January 16th: Freeride World Tour champion, Maxime Chabloz, charges through 50-plus inches of snow | Photo: Rocko Menzyk
January 18th: Ted Battesh digs out the Collins snow stake cam | Photo: Jonathan MorganJanuary 19th: Dani Laird stands in awe of the growing snowbanks of Alta | Photo: Chloe Jimenez
On January 25th, a surprise nine-inch powder day pushed our season snowfall total to 445 inches—officially the deepest start to the season (October through January) in the 43-year history of the Collins study plot.

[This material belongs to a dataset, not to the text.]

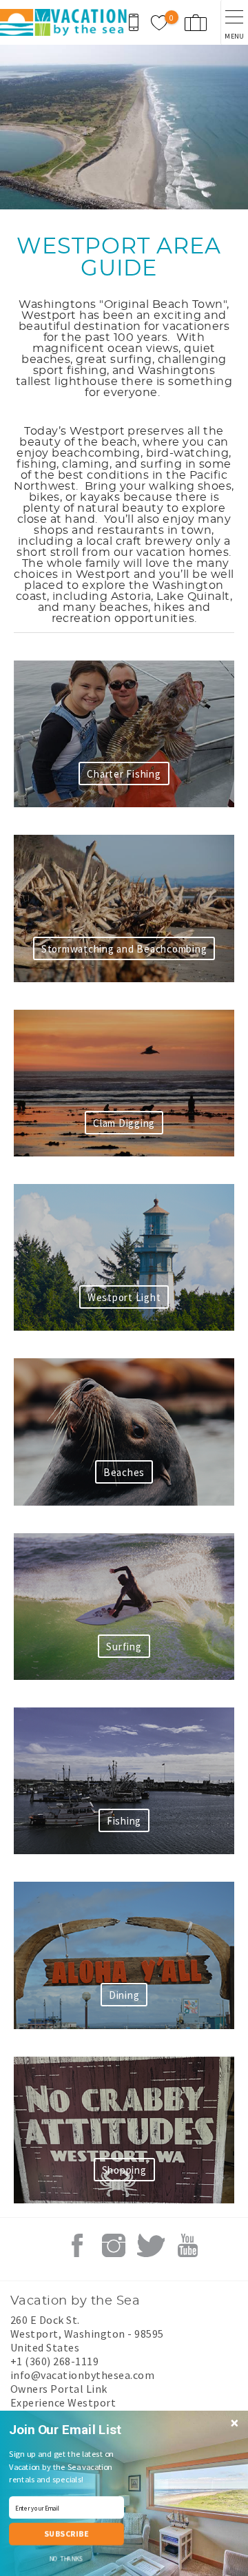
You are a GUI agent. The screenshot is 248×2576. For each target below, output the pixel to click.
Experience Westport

January 25th: Troy Tully dives into a surprise nine-inch storm that set a new October–January snowfall record | Photo: Rocko Menzyk
Fun fact: We’ve already received more snow this season than we saw over the entirety of the 2021–22 season and 12 other seasons in the past 43 years.
A strong start to the season is by no means a guarantee of a deep season. We don’t have to dig very deep to uncover that fact, as the 2020–21 season was a great reminder of how quickly our snow fortunes can change.
We never really know what Mother Nature and Old Man Winter have in store for us. So we’ll just keep watching the forecast, praying for snow, skiing the new snow when it falls and digging out in between storms. After all, it's a ritual that's worked for 85 winters, why change now?